—Et pas un tressaillement dans votre chair, à ce rappel de l'amour ancien?... Pas une émotion dans votre esprit? Aucun retour vers la femme, aucune irritation contre l'ami?
—Voilà donc ce que vous craigniez? s'écria Laurier, dont le pâle visage se colora. Vous vous demandiez si j'étais bien guéri de ma passion insensée, et vous m'avez fait subir une épreuve? Ah! n'ayez plus de défiance, parlez ouvertement... Vous m'avez suspecté?
—Oui, dit Davidoff avec fermeté. J'ai voulu savoir si, à votre insu même...

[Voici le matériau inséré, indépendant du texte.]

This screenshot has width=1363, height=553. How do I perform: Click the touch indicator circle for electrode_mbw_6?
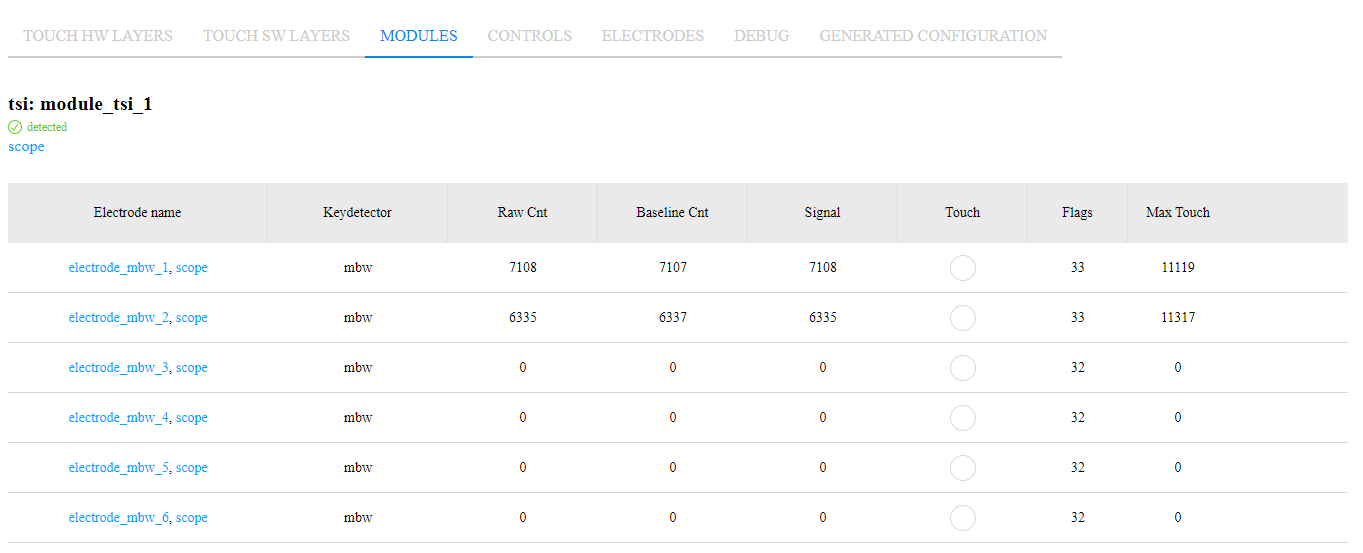962,518
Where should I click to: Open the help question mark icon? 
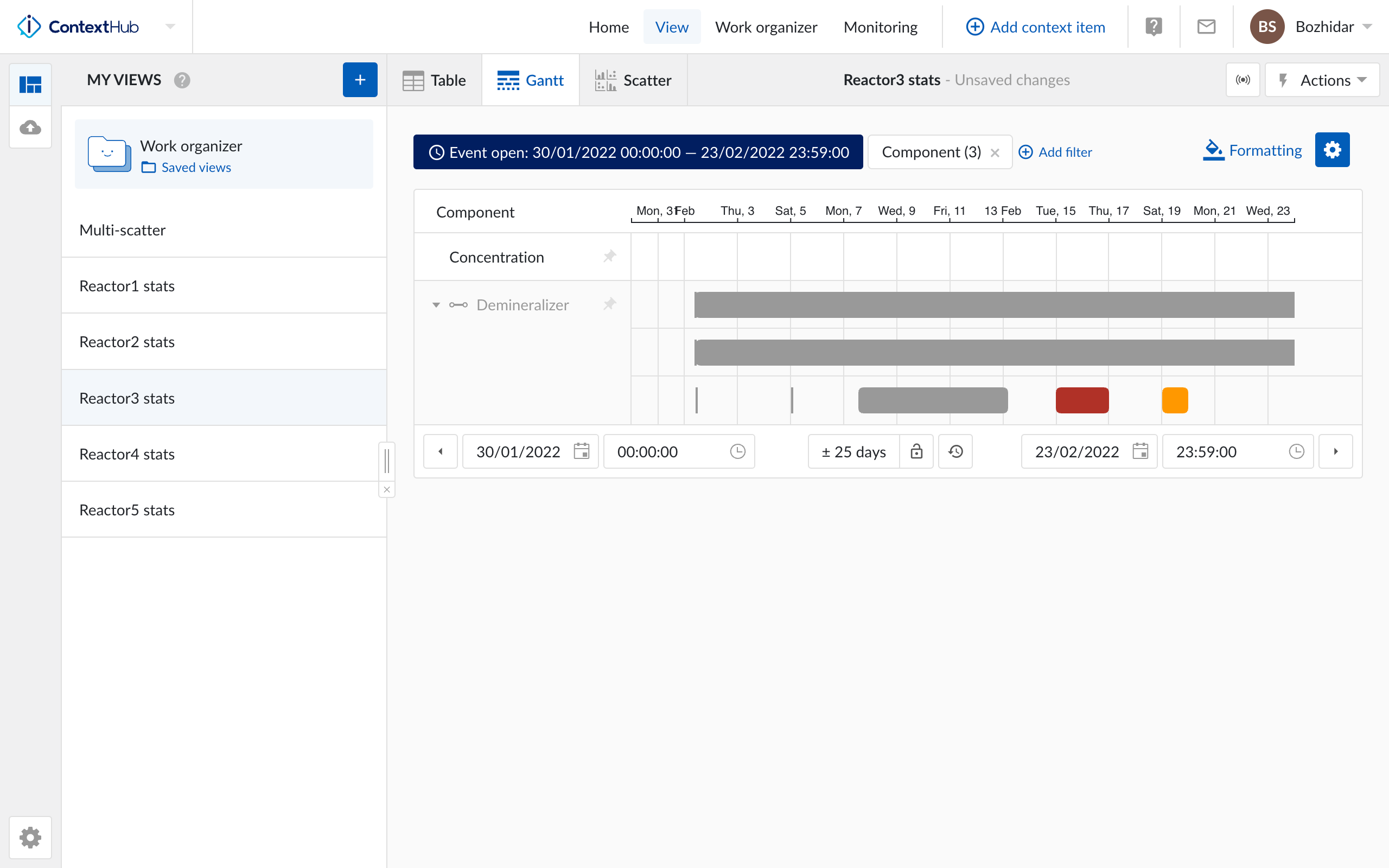tap(1153, 26)
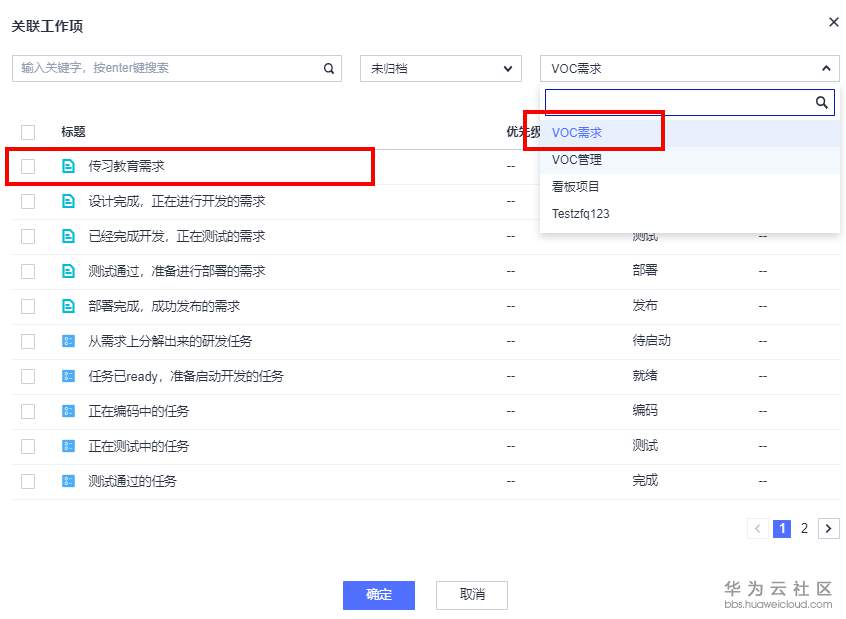Click the task icon beside 测试通过的任务
The height and width of the screenshot is (619, 846).
click(x=69, y=481)

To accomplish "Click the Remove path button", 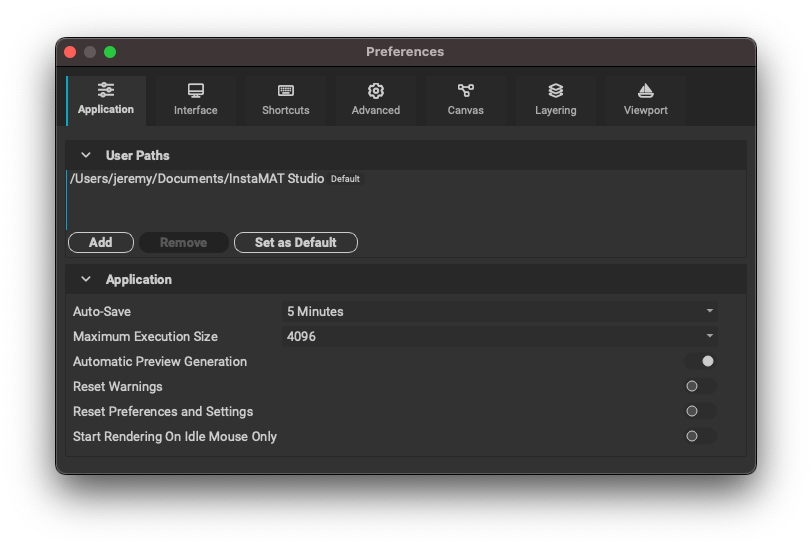I will 184,242.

—Ah! interrogez, cherchez, fouillez ma pensée, s'écria Pierre. Vous n'y trouverez que l'amer regret des fautes commises et l'ardent désir de les réparer! Si je ne m'étais pas senti digne d'une affection pure, capable d'y répondre par une tendresse inaltérable, vous ne m'auriez jamais revu. Ne redoutez donc rien de moi, Davidoff. Le Pierre Laurier que vous avez connu est mort, par une nuit d'orage, et l'homme que vous avez devant vous, s'il a le même visage, heureusement n'a plus le même coeur....
—A la bonne heure! dit Davidoff gaiement. Ah! j'ai un lourd poids de moins sur la conscience. Si je n'avais pas pu compter absolument sur vous, je ne sais comment je me serais tiré de l'oeuvre que j'ai entreprise. Tout est difficulté, tout est souci. Il va falloir que vous affrontiez Clémence....

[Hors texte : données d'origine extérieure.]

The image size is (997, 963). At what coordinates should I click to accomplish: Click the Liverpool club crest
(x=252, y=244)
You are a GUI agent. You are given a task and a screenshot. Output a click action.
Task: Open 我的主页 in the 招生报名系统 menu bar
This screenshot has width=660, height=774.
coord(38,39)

—Si c'est absolument nécessaire, je m'y résoudrai, mais cela me coûtera beaucoup!...
—Sans doute! Cependant, à coup sûr, pas tant qu'autrefois, répliqua le Russe, avec un sourire. Mais nous devons arracher Jacques de ses griffes. Et il ne faudra pas moins que votre intervention pour que nous y réussissions.... Laissons cette question, c'est l'avenir. Occupons-nous du présent, parlons de Mme de Vignes.

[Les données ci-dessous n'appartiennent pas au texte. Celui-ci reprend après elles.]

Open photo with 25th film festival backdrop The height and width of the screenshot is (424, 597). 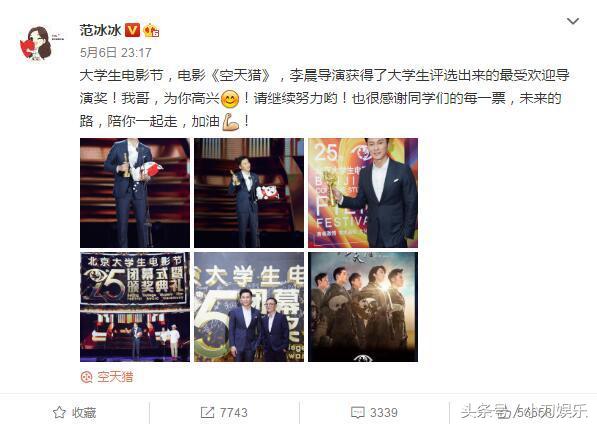pyautogui.click(x=363, y=193)
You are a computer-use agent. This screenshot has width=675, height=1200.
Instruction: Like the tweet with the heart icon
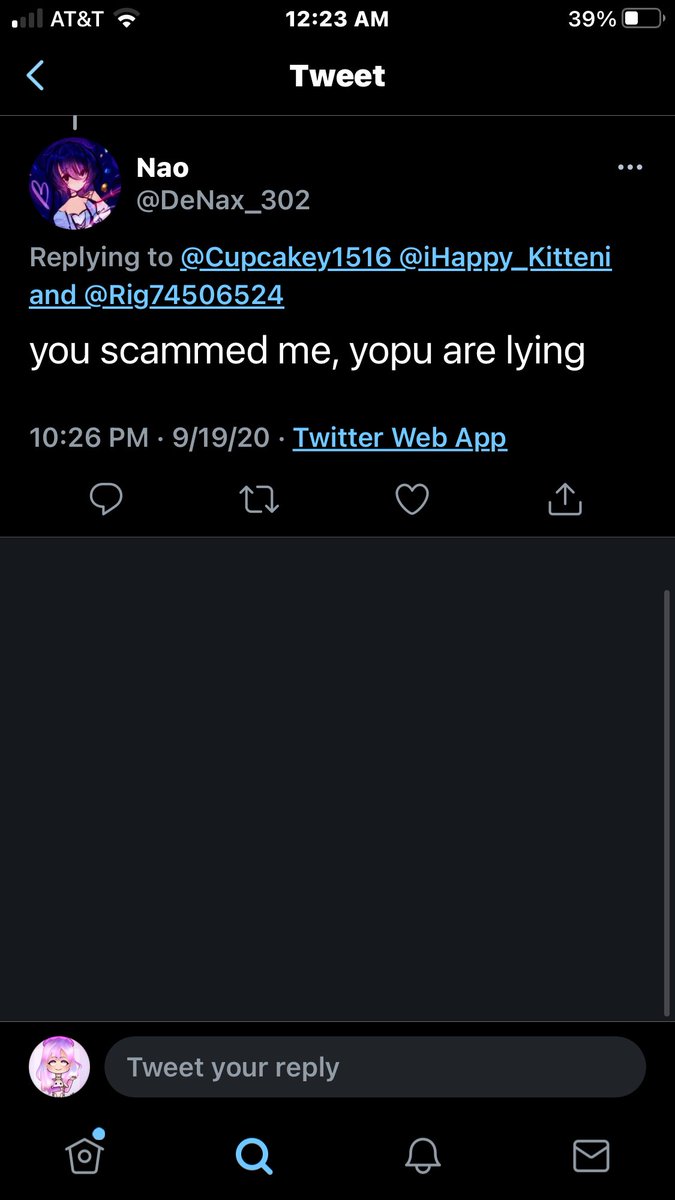(x=412, y=499)
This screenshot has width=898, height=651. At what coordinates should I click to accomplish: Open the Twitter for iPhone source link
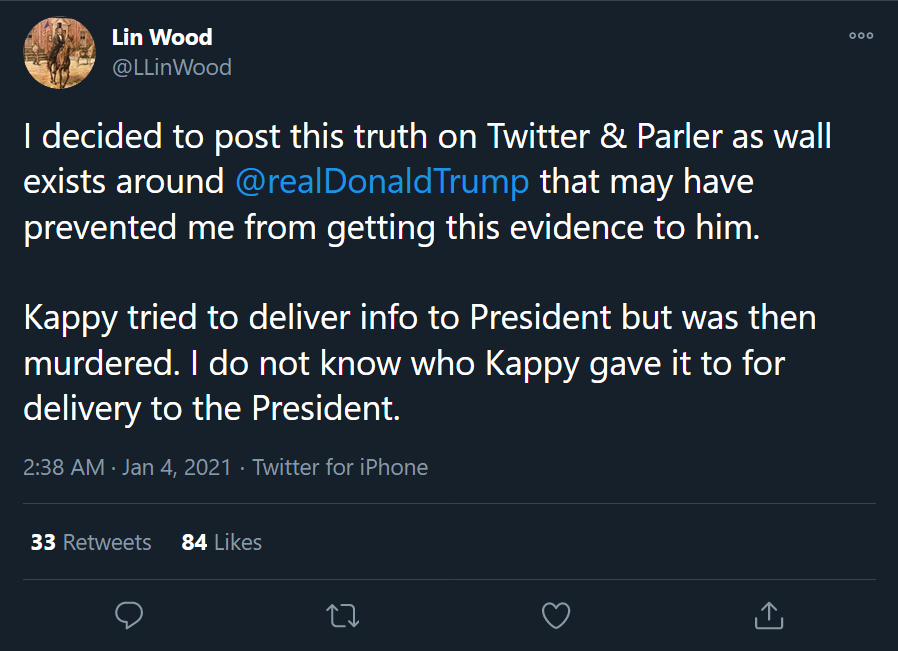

Le front de Pierre s'éclaira. Au même moment, on apportait le dîner. Les deux amis s'assirent devant la table, et, pendant une heure, ils causèrent à coeur ouvert. Pierre racontant son séjour à Torrevecchio et le docteur expliquant au peintre tout ce qui s'était passé pendant son absence, ils purent, de la sorte, acquérir la certitude, Davidoff, que Laurier était, ainsi qu'il l'avait affirmé, radicalement guéri de sa dangereuse passion, et Laurier, que Davidoff, en le rappelant à la hâte, avait agi avec autant de décision que de sagesse. Vers neuf heures ils descendirent et se rendirent chez Mme de Vignes. Sur le boulevard, dans la douceur d'une belle nuit d'été, Pierre sentit son coeur se gonfler d'espérance et de joie, il leva son regard vers le ciel, et se repentit d'avoir si follement douté du bonheur.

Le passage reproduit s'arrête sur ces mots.